**Work required**
Format the lines below as a JSON list of strings, one string per line, starting at the line that contains "You are a computer-use" and ending at the line that contains "Action: [421, 205]", with blank lines omitted. Leave the pictures out of your answer.

Page and screen pointing data:
□ □ □ □ □ □ □
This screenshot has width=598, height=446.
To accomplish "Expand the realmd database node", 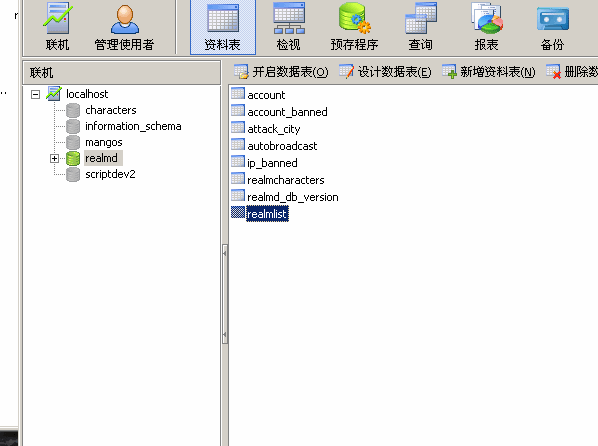I will coord(55,158).
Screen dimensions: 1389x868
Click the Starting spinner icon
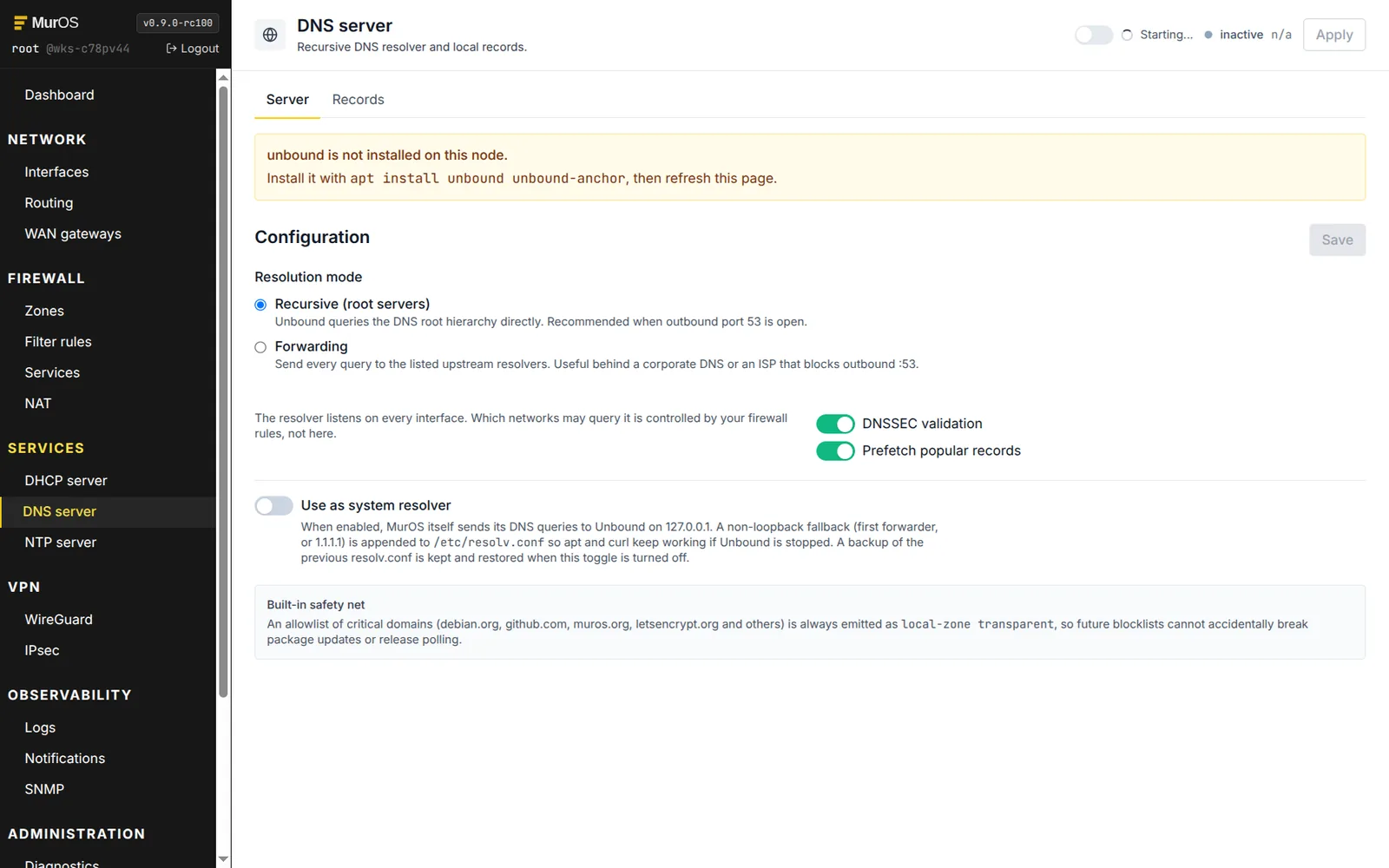pos(1127,35)
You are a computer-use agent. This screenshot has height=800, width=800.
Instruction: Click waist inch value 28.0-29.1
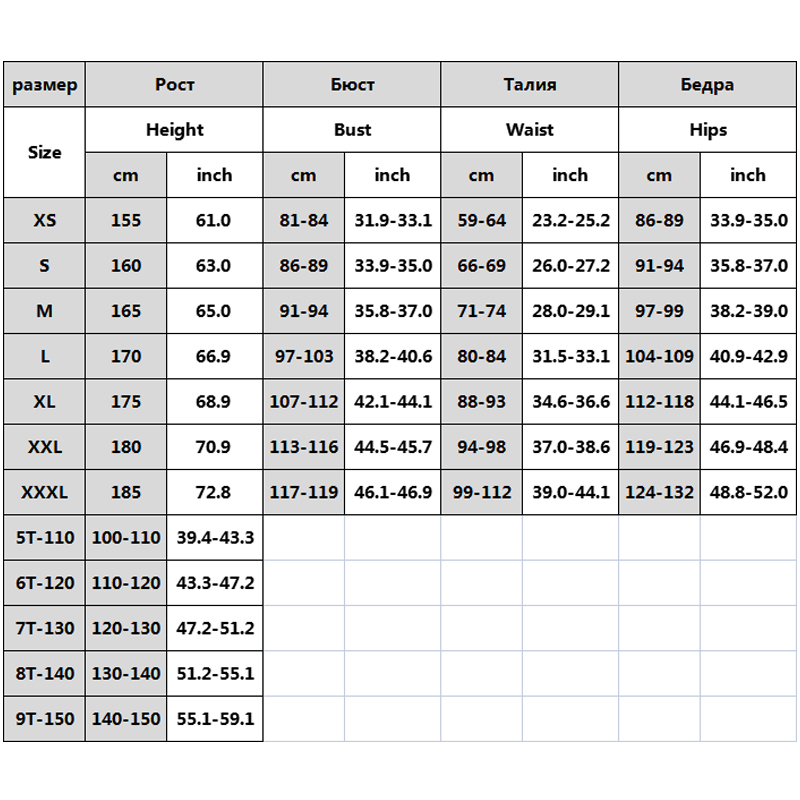coord(570,311)
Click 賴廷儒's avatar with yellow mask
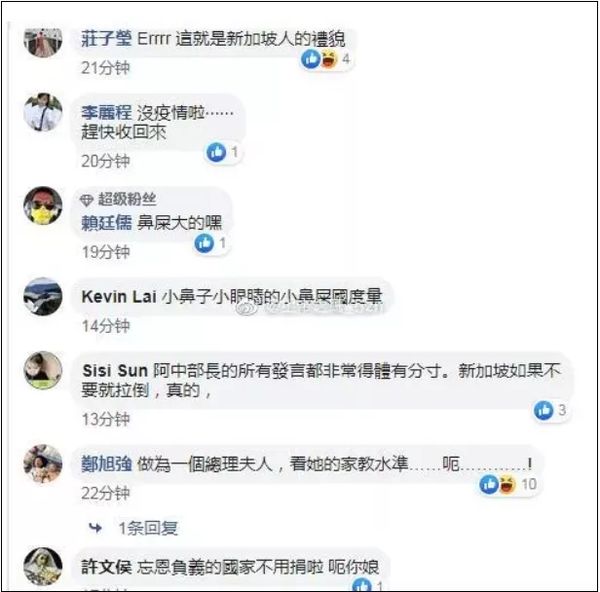 coord(43,205)
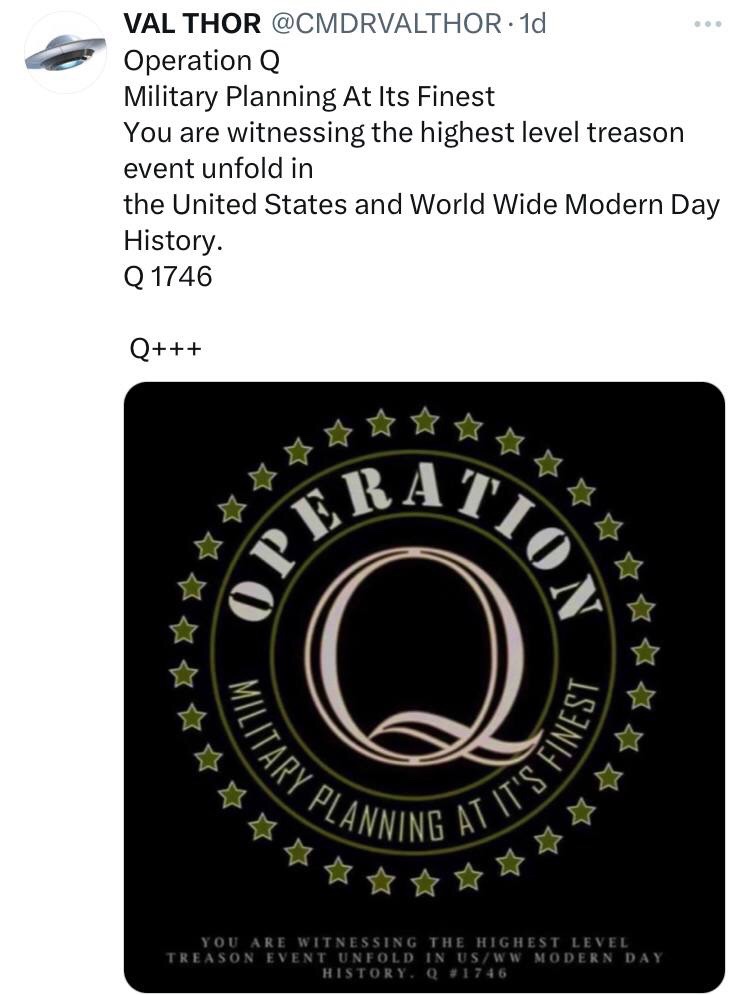The image size is (750, 995).
Task: Click the "the United States and World Wide" line
Action: [421, 205]
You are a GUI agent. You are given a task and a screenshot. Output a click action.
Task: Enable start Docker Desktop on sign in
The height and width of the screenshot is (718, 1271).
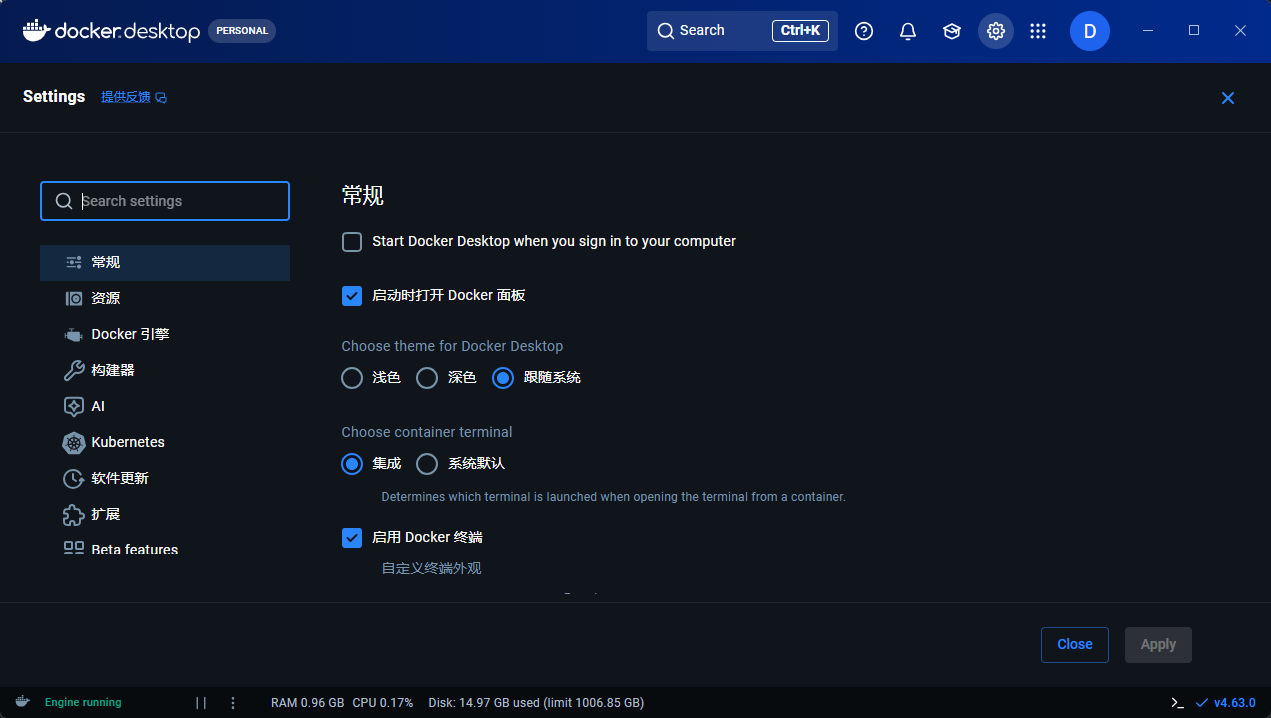[x=352, y=242]
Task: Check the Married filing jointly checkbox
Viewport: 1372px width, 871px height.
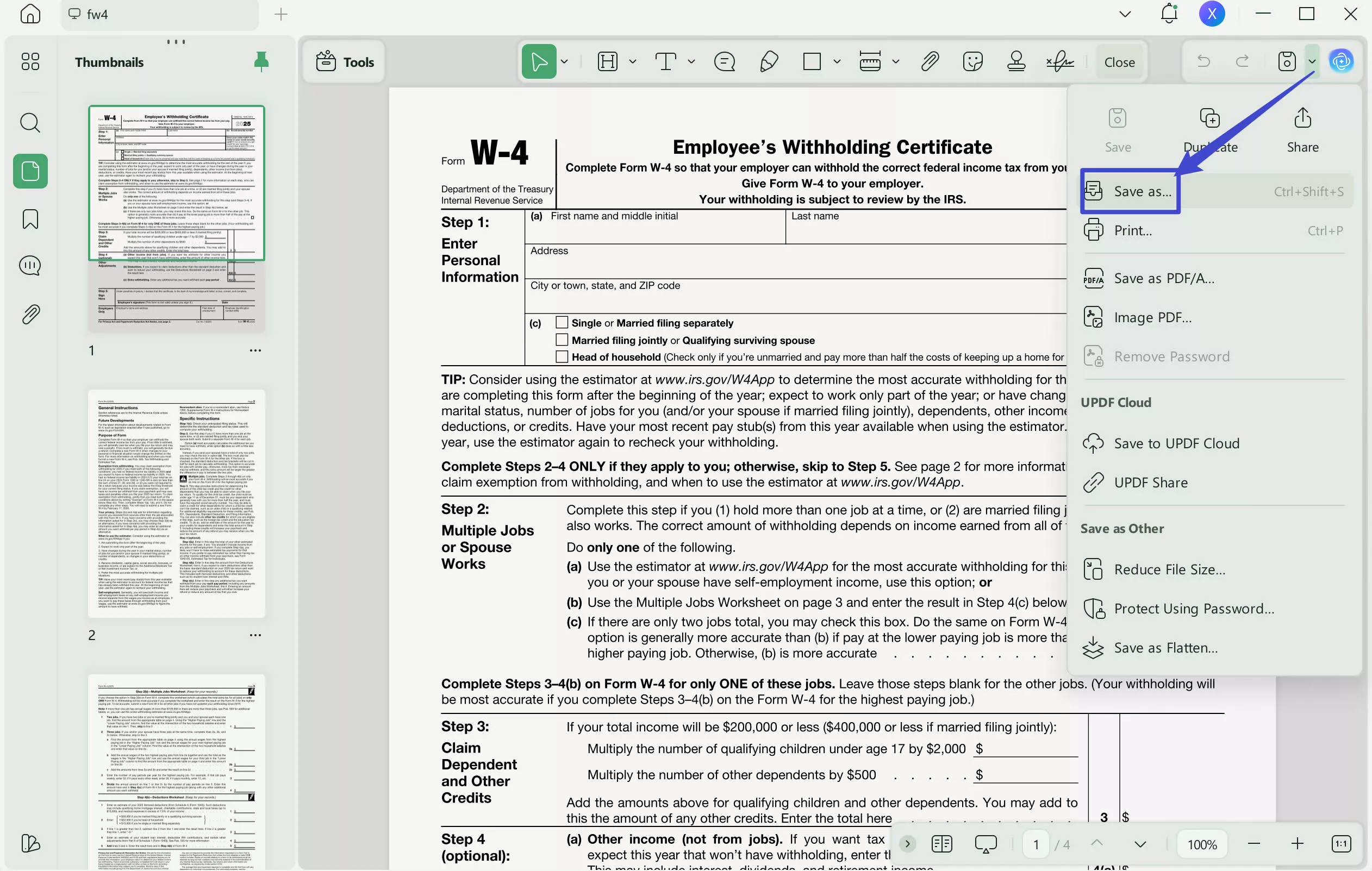Action: pos(562,340)
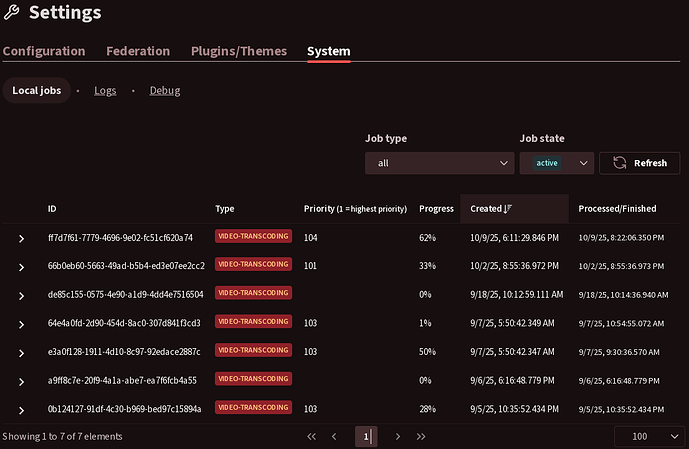Switch to the Plugins/Themes tab
This screenshot has height=449, width=689.
tap(238, 51)
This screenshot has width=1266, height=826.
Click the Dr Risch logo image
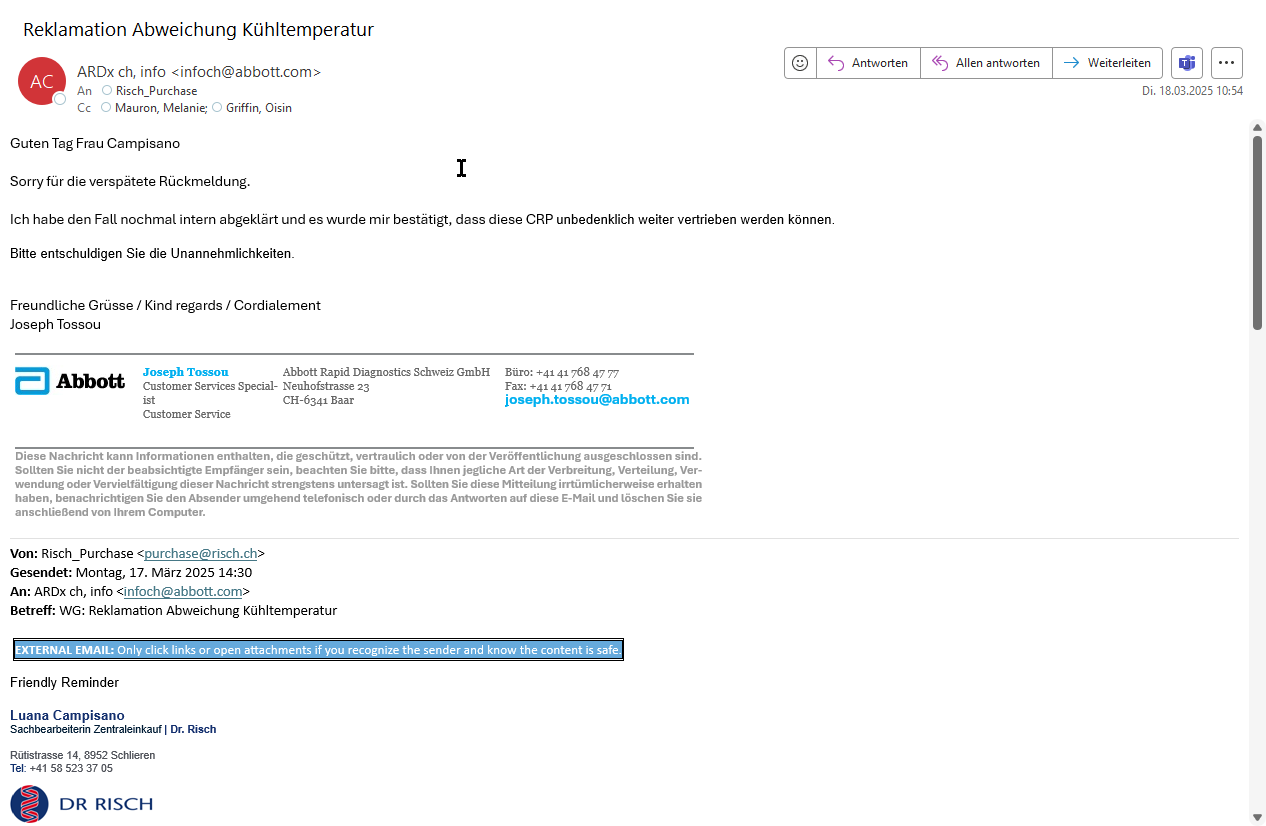pos(82,804)
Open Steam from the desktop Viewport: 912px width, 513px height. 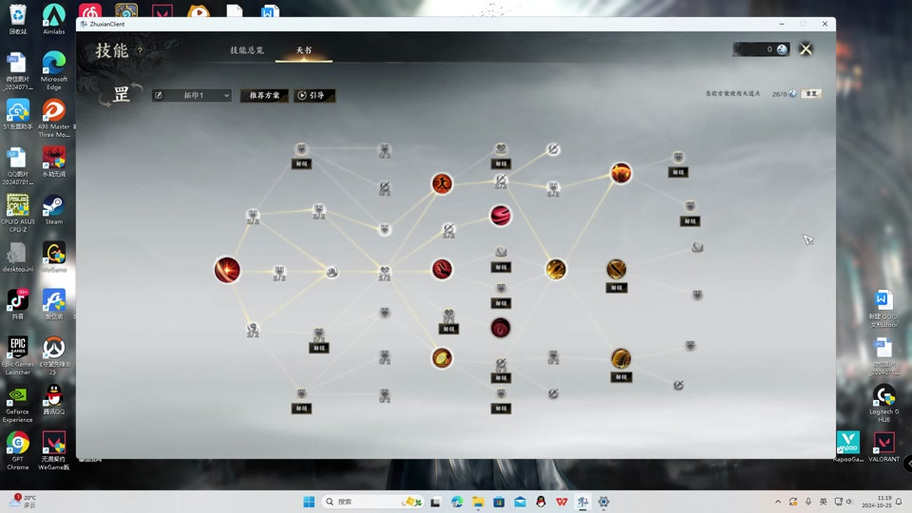point(54,210)
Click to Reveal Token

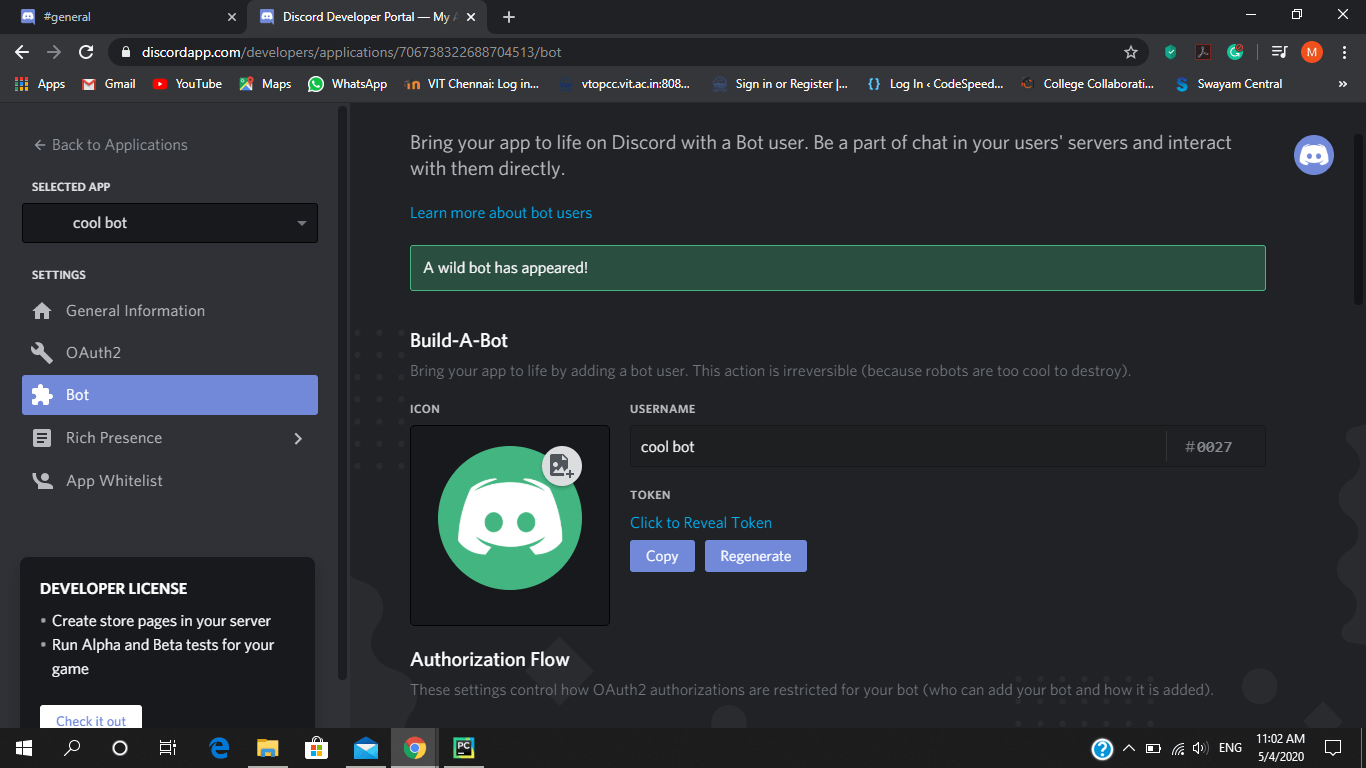pos(700,522)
□ □ □ □ □ □ □
**Written response**
[
  "You are a computer-use agent. This screenshot has height=800, width=800.",
  "Instruction: Click waist inch value 28.0-29.1",
  "coord(570,311)",
  "Click 賴廷儒's avatar with yellow mask",
  " coord(43,205)",
  "The image size is (750, 995).",
  "Task: Click the \"the United States and World Wide\" line",
  "Action: [421, 205]"
]